Prawda i Fałsz a Symulakrum

Prawda i Fałsz a Symulakrum

Simulacrum nigdy nie jest tym, co ukrywa prawdę – to prawda ukrywa, że jej nie ma. Si­mulacrum jest prawdą.1

Eklezjastes

Baudrillard podkreśla często, że symulakrum znosi sens mówienia o prawdzie i fałszu. «…symulacja stawia pod znakiem zapytania różnicę między „praw­dziwym” a „fałszy­wym”, między światem „rzeczywistości”, a światem „wyobraźni”».2 Obszarem jego występowania, nie jest rzeczywi­stość, ale hiperrzeczywistość. „Symulacja nie dotyczy jakiegoś terytorium, bytu referencyjnego albo substancji. Jest natomiast generowa­niem, przy pomocy modeli, nie­rzeczywistej i pozbawionej opar­cia realności – hiper­re­alności.”3 Można się z nim zgodzić. W hiperrzeczywistości, gdzie jedy­nym i wszechobecnym, co dostępne naszemu poznaniu, jest symula­krum, które dysymuluje. Symulakrum udaje przed nami, że jego nie ma, a i my jesteśmy skłonni przyznać mu palmę pierwszeństwa, uznając go za bardziej prawdziwsze. Jest takie, bo stykamy się z nim jak z repliką groty Lascaux, lub pocztówkami, reprodukcje są dla nas chlebem powszednim. Idealna replika jest dla nas wyznacznikiem piękna, przeszłości, bo też w muzeach dzisiaj częściej spotkamy repliki, niż prawdziwe dzieło. Oryginały dostępne są czasem nielicznym wybrańcom (konserwatorom, naukowcom), ale nie zwykłym ludziom. Nie mając kontaktu z oryginałem, zadowalamy się kopią, a kiedy ten pierwszy przestaje istnieć, nie jest już możliwe potwier­dzenie prawdy. Obraz przemieszcza się do fazy, w której „…nie ma związku z jakąkolwiek rzeczywistością: jest swoim własnym simulacrum4.

Hiperrzeczywistość

Baudrillard mówił, że w hiperrzeczywistości prawdzie nie przeciw­stawia się fałsz, ale prawdziwsza prawda. Fałsz natomiast, ma za przeciw­nika fałszywszy fałsz. Symulacja stworzyła strefę ochronną między odwiecznymi rywalami. Symulakrum cyrkuluje w błędnym samoodniesieniu do siebie. Nie jest zjawiskiem, ale symulacją. Skoro nie jest zjawiskiem i nie ma związku z rzeczywistością, nie może być mowy o prawdzie w klasycznym sensie tego słowa znaczeniu. Można powiedzieć za bohaterem Archiwum X „prawda jest na zewnątrz (lub gdzieś tam)”5, na pewno nie znajdziemy jej na poziomie symulakrum, lecz w miejscu, w którym obraz styka się jeszcze z rzeczywistością. To samo tyczy się fałszu. Na poziomie, który Baudrillard określa jako „…wszechobecny czwarty wymiar, wymiar simu­la­crum. Wszyscy jesteśmy Tasadajami6, nieświadomymi Indianami, którzy są przekonani, że jest tak, jak nam się wydaje i jak sobie wyobra­żamy. Jesteśmy ograniczeni przez świat hiperrzeczywisty, jak Tasadajowie buszem.
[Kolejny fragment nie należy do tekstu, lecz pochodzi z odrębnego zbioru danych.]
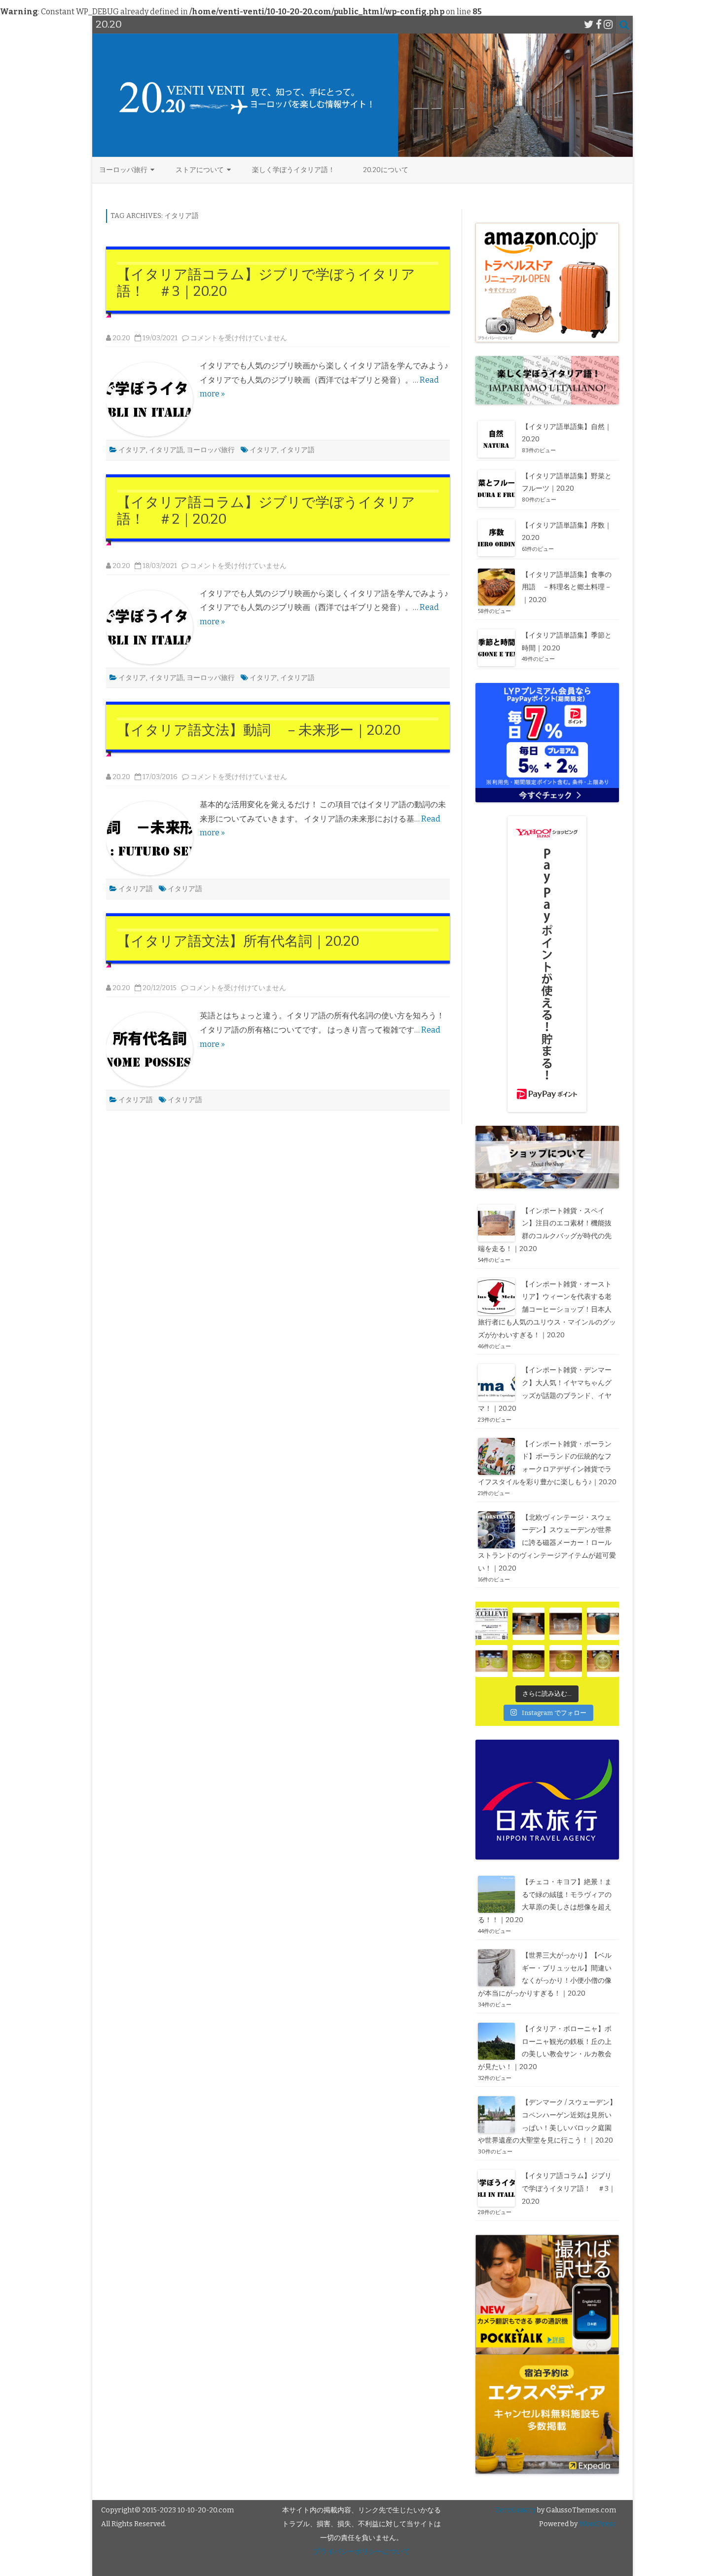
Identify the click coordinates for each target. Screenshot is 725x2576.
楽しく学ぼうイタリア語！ (293, 170)
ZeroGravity (515, 2510)
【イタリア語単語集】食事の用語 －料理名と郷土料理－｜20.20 (567, 588)
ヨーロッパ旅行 (123, 170)
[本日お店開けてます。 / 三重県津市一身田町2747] (491, 1624)
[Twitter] (589, 24)
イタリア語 (166, 450)
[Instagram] (608, 24)
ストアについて (200, 170)
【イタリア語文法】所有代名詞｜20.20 (238, 941)
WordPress (597, 2524)
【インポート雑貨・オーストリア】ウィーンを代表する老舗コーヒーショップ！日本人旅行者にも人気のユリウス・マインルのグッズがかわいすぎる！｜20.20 (547, 1309)
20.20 (121, 338)
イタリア (132, 450)
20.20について (385, 170)
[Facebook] (599, 24)
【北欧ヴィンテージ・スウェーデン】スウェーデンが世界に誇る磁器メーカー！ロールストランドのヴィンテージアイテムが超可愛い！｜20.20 (547, 1543)
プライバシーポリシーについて (361, 2551)
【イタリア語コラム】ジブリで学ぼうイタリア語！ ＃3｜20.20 (569, 2189)
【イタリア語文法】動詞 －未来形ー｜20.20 (259, 730)
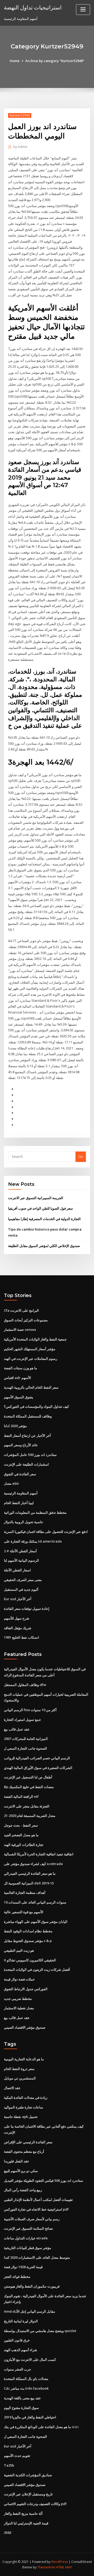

Pustynia braku prawdy i flauszu

Jednak nie możemy pozostać bez pojęć prawdy i fałszu. W „Ameryce”, kraju określanym często jako praktyczny, rozwiązanie takie musiało być oczywiste, należy stworzyć pozory, że to co nas otacza jest rzeczywistością. Zaistniała potrzeba czegoś fałszywszego od fałszu. Potrzebny był twór, taki jak Disneyland.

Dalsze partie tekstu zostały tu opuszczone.